The US-based tech giant Google has confirmed that it has suspended business activity with Chinese tech giant Huawei that involves the transfer or hardware, software, and key technical services. The ban on Huawei is due to the US govt’s strict policy for Chinese companies as President Donald Trump has barred US companies from engaging in technology services trade with foreign companies poised to threaten American national security.
In simple words, it means that Huawei has lost access to Android license, effective immediately, complete with Google services and will instead have to use an open-source version for future smartphones. Though the new decision doesn’t affect current users of Huawei devices and they will continue to receive security updates and after-sales services, covering those which have been sold or still in stock globally.
According to market researchers, this ban on Huawei could cause big problems for the company internationally, where nearly half of its smartphone shipments go. Other Huawei suppliers, including Qualcomm and Intel, will also not sell to the Chinese firm until further notice. Though Huawei will greatly suffer from the recent breakup and it is going to be a humongous task for Huawei to develop its own branded Android compatible app store but breaking ties with Huawei will also hurt Google a lot.
In my opinion, these are the five things that will hurt Google most.

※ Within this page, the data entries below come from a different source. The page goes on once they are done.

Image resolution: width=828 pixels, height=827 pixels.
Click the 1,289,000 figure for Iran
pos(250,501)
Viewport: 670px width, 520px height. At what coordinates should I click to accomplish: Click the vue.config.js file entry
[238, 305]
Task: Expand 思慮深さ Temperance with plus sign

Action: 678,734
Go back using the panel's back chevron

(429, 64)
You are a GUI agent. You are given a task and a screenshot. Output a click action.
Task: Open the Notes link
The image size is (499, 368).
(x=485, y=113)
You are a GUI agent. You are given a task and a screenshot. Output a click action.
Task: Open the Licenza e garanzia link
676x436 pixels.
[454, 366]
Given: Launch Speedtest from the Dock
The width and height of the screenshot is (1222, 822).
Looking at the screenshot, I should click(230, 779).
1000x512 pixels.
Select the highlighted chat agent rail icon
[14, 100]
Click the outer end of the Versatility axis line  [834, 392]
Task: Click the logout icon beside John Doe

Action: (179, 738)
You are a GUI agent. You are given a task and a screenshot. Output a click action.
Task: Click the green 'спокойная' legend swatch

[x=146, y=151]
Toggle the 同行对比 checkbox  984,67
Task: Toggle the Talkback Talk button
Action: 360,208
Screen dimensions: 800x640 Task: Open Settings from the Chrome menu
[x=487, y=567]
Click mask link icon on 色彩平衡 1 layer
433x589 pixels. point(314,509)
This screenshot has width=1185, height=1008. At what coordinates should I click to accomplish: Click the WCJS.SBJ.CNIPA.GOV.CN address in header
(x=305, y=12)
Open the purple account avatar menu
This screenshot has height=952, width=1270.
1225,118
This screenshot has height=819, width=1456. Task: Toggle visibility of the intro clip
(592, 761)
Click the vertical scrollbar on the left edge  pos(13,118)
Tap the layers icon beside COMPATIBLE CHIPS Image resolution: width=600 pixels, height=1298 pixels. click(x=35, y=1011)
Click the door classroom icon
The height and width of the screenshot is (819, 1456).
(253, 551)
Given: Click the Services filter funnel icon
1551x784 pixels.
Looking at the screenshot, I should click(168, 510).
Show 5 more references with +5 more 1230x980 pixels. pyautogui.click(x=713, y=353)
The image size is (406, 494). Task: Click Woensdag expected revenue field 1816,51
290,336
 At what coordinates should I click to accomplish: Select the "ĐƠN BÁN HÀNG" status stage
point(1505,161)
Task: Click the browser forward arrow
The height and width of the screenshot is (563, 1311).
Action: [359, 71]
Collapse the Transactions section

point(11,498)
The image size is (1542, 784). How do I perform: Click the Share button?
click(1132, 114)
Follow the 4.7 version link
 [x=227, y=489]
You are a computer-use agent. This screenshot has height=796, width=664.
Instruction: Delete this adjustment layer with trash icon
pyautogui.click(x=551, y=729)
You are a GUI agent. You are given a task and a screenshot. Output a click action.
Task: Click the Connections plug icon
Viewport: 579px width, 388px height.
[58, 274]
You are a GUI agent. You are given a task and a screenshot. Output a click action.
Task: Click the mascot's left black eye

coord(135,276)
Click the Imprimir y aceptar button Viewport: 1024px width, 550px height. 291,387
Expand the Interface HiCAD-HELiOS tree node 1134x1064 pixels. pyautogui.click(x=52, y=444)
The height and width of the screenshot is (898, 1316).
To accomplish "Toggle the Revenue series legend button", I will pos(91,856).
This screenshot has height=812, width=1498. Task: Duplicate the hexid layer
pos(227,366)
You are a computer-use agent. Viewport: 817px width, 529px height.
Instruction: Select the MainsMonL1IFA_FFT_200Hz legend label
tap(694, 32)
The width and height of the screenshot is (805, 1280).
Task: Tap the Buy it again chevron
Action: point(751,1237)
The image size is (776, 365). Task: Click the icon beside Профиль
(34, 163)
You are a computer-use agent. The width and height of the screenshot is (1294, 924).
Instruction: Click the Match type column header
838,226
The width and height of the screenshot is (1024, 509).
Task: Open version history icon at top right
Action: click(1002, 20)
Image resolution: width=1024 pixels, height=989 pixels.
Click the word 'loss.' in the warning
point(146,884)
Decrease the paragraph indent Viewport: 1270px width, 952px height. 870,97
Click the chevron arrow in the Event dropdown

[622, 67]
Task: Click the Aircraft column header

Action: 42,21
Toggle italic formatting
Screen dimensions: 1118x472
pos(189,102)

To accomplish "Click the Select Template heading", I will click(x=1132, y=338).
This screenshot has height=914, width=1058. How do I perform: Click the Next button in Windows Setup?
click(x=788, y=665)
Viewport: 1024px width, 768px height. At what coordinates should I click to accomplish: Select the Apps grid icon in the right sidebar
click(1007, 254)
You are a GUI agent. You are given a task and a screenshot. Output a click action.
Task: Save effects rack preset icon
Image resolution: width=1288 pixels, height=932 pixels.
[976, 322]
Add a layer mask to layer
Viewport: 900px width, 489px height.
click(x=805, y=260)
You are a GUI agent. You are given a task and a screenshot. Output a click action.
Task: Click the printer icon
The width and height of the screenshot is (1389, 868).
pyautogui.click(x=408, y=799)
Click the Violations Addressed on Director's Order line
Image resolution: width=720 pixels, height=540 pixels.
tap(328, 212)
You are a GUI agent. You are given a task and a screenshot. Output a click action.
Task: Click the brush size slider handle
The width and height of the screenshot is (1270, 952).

Huawei is the 2nd largest phone maker in the world with around 20% market share in the global smartphone shipments and the stats from Q1 2019 revealed that Huawei shipped around 60 million phones in that quarter. Google’s move to ban Huawei’s upcoming devices from using Play Store would eventually result in the huge drop of Google Play Store users which will impact developers all over the world.
Restricting upcoming Huawei phones from Android OS platform could be the biggest mistake of Google as the company will lose a major chunk from the OS industry. If Huawei smartphone users in future don’t access Google’s proprietary services like Gmail, Google Play, Google Search and other apps, the tech behemoth will have to face the consequences through a sharp decline in their revenues.
Huawei will have to manually access any updates or software patches from Android Open Source Project — the code accessible to all outside programmers — to distribute the updates to users itself. So, in that case, Huawei will not have to pay Google for the Open Sourced work. However, licensed products like the Gmail app and Google Maps may not work in upcoming Huawei phones.
According to Android Authority and other authentic international media outlets, Huawei has been working on its own operating system for the last seven years whose name could be “Hongmeng”. As of now, it appears like Huawei correctly foresaw the future as the recent ban by Google might force the company to launch its own OS or look for alternatives as soon as possible. This means that Google is getting a competitor for Android very soon.
Many developers around the globe build apps for Android. This would be quite annoying for Android App developers as they will lose millions of users from their apps available in the Google Play Store.